Your assignment: Give again, exactly as written, each line of the material below starting at the line that contains "Copy the VB code snippet" and ending at the line that contains "The width and height of the screenshot is (1143, 851).". Both ends count, and no other line does.

Data under study:
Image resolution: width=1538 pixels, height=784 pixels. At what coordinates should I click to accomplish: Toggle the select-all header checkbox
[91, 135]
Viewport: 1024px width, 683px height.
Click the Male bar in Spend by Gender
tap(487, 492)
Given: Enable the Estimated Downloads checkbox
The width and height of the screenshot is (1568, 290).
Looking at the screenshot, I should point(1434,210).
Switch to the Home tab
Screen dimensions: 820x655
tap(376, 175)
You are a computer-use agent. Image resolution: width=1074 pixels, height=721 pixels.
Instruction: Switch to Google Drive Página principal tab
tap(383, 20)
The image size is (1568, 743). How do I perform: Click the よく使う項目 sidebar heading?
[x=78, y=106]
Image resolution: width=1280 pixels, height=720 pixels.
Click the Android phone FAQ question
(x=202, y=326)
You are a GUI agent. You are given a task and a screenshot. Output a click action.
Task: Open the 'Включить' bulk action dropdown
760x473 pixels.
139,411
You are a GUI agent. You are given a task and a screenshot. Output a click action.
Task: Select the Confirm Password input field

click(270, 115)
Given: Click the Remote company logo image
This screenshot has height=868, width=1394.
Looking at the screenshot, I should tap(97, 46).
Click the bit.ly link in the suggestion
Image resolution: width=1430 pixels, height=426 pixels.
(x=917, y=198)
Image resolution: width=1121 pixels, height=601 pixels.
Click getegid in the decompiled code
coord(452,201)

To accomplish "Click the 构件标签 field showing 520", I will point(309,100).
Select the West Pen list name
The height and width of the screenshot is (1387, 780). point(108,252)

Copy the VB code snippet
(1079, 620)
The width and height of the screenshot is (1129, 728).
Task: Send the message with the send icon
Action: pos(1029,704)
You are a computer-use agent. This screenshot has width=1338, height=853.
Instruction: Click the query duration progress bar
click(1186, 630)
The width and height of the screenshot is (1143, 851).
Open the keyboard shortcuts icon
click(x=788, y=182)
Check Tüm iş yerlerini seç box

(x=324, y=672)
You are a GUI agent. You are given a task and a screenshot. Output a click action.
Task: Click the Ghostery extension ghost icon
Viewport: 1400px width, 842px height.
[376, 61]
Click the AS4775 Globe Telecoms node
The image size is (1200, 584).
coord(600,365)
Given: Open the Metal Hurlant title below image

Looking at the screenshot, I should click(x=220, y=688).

Task solution:
Copy the VB code snippet
(1079, 620)
The width and height of the screenshot is (1129, 728).
Task: Send the message with the send icon
Action: pos(1029,704)
You are a computer-use agent. This screenshot has width=1338, height=853.
Instruction: Click the query duration progress bar
click(1186, 630)
The width and height of the screenshot is (1143, 851).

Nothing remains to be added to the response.